Saved entries
"""
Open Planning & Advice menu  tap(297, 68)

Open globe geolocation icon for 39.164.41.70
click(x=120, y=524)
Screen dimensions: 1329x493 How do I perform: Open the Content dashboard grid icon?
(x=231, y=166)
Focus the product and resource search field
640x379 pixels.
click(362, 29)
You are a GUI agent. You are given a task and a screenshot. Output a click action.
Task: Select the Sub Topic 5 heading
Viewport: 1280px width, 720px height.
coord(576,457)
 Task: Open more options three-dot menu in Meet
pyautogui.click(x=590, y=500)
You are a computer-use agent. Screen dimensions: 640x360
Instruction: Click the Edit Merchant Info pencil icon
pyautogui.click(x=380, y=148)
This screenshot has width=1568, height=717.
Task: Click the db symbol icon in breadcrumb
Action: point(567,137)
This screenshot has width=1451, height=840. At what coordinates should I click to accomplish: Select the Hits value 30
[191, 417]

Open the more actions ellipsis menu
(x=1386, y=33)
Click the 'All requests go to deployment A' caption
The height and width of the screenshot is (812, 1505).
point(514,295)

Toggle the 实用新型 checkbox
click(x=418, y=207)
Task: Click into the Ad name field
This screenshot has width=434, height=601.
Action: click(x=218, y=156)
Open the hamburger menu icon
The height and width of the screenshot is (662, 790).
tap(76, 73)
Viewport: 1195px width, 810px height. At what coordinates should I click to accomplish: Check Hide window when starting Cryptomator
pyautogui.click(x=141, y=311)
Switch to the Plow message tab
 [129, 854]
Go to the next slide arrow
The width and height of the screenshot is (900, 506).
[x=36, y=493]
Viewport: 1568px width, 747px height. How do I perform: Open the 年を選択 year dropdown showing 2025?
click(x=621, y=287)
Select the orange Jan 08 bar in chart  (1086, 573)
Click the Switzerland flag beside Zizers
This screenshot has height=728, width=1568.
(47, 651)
"""
ASSIGNMENT: All records shown above need to be written out again verbatim.

EXERCISE RESPONSE:
Open Planning & Advice menu  tap(297, 68)

Open globe geolocation icon for 39.164.41.70
click(x=120, y=524)
Screen dimensions: 1329x493 How do I perform: Open the Content dashboard grid icon?
(x=231, y=166)
Focus the product and resource search field
640x379 pixels.
click(362, 29)
You are a GUI agent. You are given a task and a screenshot. Output a click action.
Task: Select the Sub Topic 5 heading
Viewport: 1280px width, 720px height.
coord(576,457)
 Task: Open more options three-dot menu in Meet
pyautogui.click(x=590, y=500)
You are a computer-use agent. Screen dimensions: 640x360
Instruction: Click the Edit Merchant Info pencil icon
pyautogui.click(x=380, y=148)
This screenshot has width=1568, height=717.
Task: Click the db symbol icon in breadcrumb
Action: point(567,137)
This screenshot has width=1451, height=840. At what coordinates should I click to accomplish: Select the Hits value 30
[191, 417]

Open the more actions ellipsis menu
(x=1386, y=33)
Click the 'All requests go to deployment A' caption
The height and width of the screenshot is (812, 1505).
point(514,295)

Toggle the 实用新型 checkbox
click(x=418, y=207)
Task: Click into the Ad name field
This screenshot has width=434, height=601.
Action: click(x=218, y=156)
Open the hamburger menu icon
The height and width of the screenshot is (662, 790).
tap(76, 73)
Viewport: 1195px width, 810px height. At what coordinates should I click to accomplish: Check Hide window when starting Cryptomator
pyautogui.click(x=141, y=311)
Switch to the Plow message tab
 [129, 854]
Go to the next slide arrow
The width and height of the screenshot is (900, 506).
[x=36, y=493]
Viewport: 1568px width, 747px height. How do I perform: Open the 年を選択 year dropdown showing 2025?
click(x=621, y=287)
Select the orange Jan 08 bar in chart  (1086, 573)
Click the Switzerland flag beside Zizers
This screenshot has height=728, width=1568.
(47, 651)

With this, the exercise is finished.